Developers submitting apps to the Wix App Market had to navigate to a separate page to check submission requirements, disconnected from their workflow, surfacing too few blockers too late in the process. By the time they reached it, most issues were too late to fix without significant rework, and the Developer Relations team was rejecting a large volume of apps that simply weren't ready. I replaced the fragmented checklist with a contextual sidebar widget that also surfaced recommendations: best practices that weren't hard blockers but could meaningfully improve app quality.
What I Did
- Replaced the fragmented tab-based submission checklist with a contextual sidebar widget
- Designed three adaptive layout states (minimized, widget, expanded) based on developer proximity to submission
- Surfaced real-time blockers and recommendations directly in context
- Extended the system to support auto-publishing for changes that don't require a full review cycle
- Defined the blockers and recommendations themselves - mapping each check to what it validates, who it applies to, and whether it's a hard blocker or a recommendation
Solution
The widget has three states, each designed for a different moment in the developer's journey.

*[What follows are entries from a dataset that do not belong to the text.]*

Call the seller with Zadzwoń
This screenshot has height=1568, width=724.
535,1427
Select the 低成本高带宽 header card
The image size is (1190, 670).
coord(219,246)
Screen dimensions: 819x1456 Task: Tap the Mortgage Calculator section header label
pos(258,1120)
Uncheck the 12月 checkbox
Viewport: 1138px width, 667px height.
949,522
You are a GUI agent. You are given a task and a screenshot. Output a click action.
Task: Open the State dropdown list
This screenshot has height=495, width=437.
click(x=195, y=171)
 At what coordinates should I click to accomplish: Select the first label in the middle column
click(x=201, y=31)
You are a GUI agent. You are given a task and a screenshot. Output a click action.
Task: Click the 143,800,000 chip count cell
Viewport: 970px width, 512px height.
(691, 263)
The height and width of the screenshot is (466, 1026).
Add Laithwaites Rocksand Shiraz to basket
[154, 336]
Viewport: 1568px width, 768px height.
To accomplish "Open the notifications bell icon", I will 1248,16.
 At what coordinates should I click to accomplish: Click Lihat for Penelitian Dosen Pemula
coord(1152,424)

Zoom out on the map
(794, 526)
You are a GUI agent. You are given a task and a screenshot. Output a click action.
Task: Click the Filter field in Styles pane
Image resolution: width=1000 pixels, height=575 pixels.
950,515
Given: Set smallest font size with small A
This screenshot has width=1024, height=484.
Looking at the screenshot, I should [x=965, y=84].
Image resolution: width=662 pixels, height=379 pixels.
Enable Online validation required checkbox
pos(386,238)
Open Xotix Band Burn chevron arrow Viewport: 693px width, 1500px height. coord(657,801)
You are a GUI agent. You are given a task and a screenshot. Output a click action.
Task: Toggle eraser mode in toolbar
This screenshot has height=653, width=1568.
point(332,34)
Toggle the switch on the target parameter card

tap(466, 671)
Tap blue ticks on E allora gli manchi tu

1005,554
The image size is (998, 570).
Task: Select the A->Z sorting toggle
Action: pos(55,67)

The developer starts from the widget view, which they can minimize at any time.
Iteration: auto-publishing for published apps
After launch, the Developer Relations team flagged a new bottleneck: published apps making minor market listing changes - like updating copy or screenshots - still had to go through a full submission review. To remove that unnecessary friction, I designed an auto-publish path where small changes go live immediately, while significant changes (new permissions, OAuth, extensions) still require a review.
The widget needed to adapt accordingly. Published apps now see an "Update" widget that routes them based on what they changed.
Impact
The auto-publish feature drove 1.2K publishes across 350 apps in 2024. Data on submission rejection rates prior to the widget redesign is pending.
Bottom line
The most interesting design decision was distinguishing blockers from recommendations: hard requirements that prevent submission versus best practices that improve quality without being mandatory. Getting that taxonomy right, and then deciding what each check actually validates, was more consequential than any of the UI decisions.